• GIVEN TEXT:
────────────────────

标签: 尿液、挥发性有机物、结直肠癌(CRC)

Detection of Colorectal Cancer (CRC) by Urinary Volatile Organic Compound Analysis

Ramesh P. Arasaradnam1,3*, Michael J. McFarlane3, Courtenay Ryan-Fisher3, Erik Westenbrink2,
Paula Hodges3, Matthew G. Thomas2,6, Samantha Chambers3, Nicola O’Connell3, Catherine Bailey3,
Christopher Harmston5, Chuka U. Nwokolo3, Karna D. Bardhan1,4, James A. Covington2

1 Clinical Sciences Research Institute, University of Warwick, Coventry, Warwickshire, United Kingdom,
2 School of Engineering, University of Warwick, Coventry,Warwickshire, United Kingdom,
3 Department of Gastroenterology, University Hospital Coventry & Warwickshire, Coventry, Warwickshire, United Kingdom,
4 Departmentof Gastroenterology, Rotherham General Hospital, Rotherham, Yorkshire, United Kingdom,
5 Department of Surgery, University Hospital Coventry and Warwickshire,Coventry, Warwickshire, United Kingdom,
6 MOAC Doctoral Training Centre, University of Warwick, Coventry, Warwickshire, United Kingdom

Colorectal cancer (CRC) is a leading cause of cancer related death in Europe and the USA. There is no universally accepted effective non-invasive screening test for CRC. Guaiac based faecal occult blood (gFOB) testing has largely been superseded by Faecal Immunochemical testing (FIT), but sensitivity still remains poor. The uptake of population based FOBt testing in the UK is also low at around 50%. The detection of volatile organic compounds (VOCs) signature(s) for many cancer subtypes is receiving increasing interest using a variety of gas phase analytical instruments. One such example is FAIMS (Field Asymmetric Ion Mobility Spectrometer). FAIMS is able to identify Inflammatory Bowel disease (IBD) patients by analysing shifts in VOCs patterns in both urine and faeces. This study extends this concept to determine whether CRC patients can be identified through non-invasive analysis of urine, using FAIMS. 133 patients were recruited; 83 CRC patients and 50 healthy controls. Urine was collected at the time of CRC diagnosis and headspace analysis undertaken using a FAIMS instrument (Owlstone, Lonestar, UK). Data was processed using Fisher Discriminant Analysis (FDA) after feature extraction from the raw data. FAIMS analyses demonstrated that the VOC profiles of CRC patients were tightly clustered and could be distinguished from healthy controls. Sensitivity and specificity for CRC detection with FAIMS were 88% and 60% respectively. This study suggests that VOC signatures emanating from urine can be detected in patients with CRC using ion mobility spectroscopy technology (FAIMS) with potential as a novel screening tool.

────────────────────

• DATA EXCERPT:
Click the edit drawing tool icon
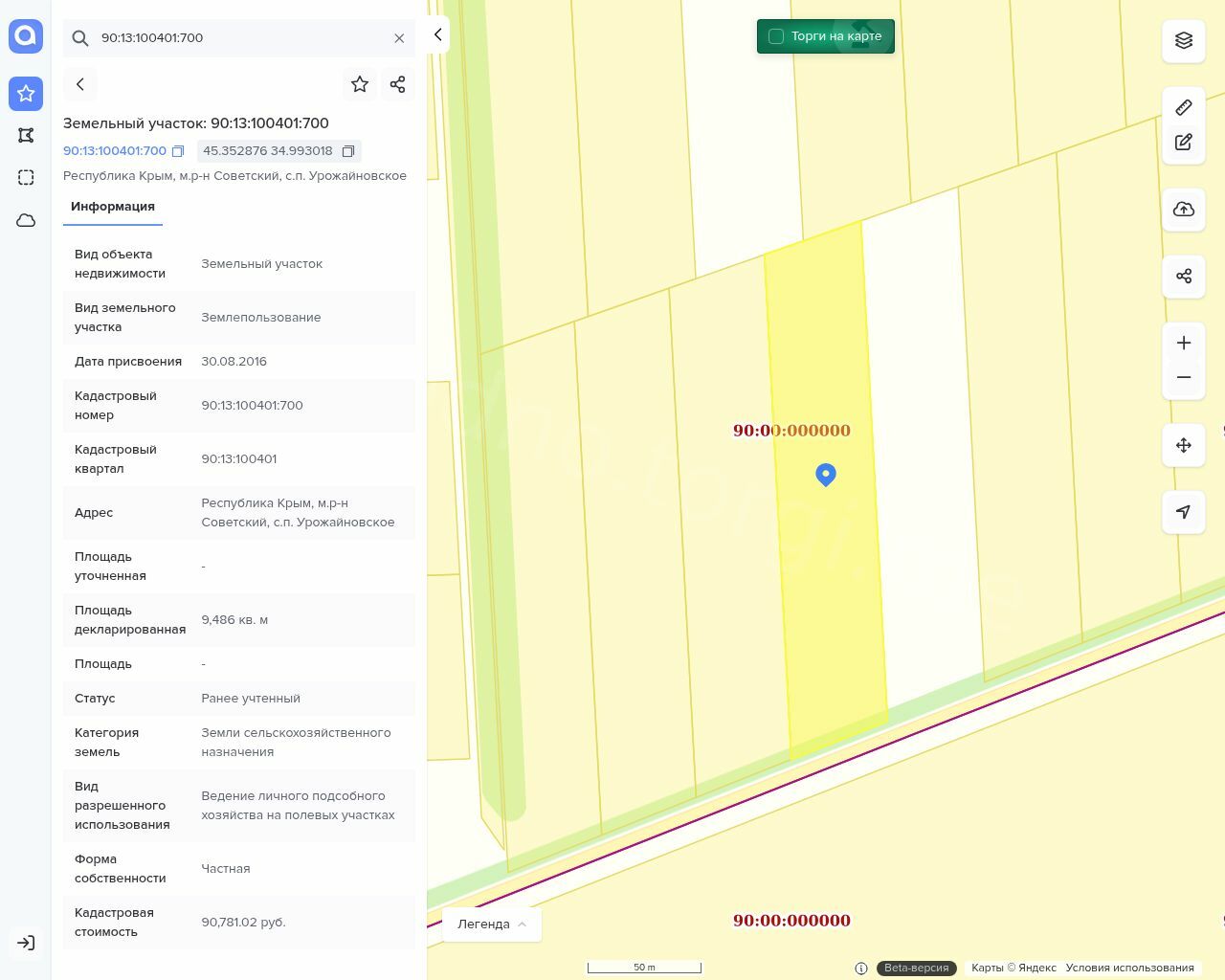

────────────────────

• WORK TO COMPLETE:
Decide whether each statement agrees with the colorectal cancer abstract. Answer yes or no for each and quote the words from the abstract that settle it.
1. The study recruited 83 CRC patients and 50 healthy controls.
2. FAIMS detected CRC with a specificity of 88%.
3. Urine was collected after CRC treatment.

• FINAL ANSWER:
1. Yes: "133 patients were recruited; 83 CRC patients and 50 healthy controls."
2. No: "Sensitivity and specificity for CRC detection with FAIMS were 88% and 60% respectively."
3. No: "Urine was collected at the time of CRC diagnosis"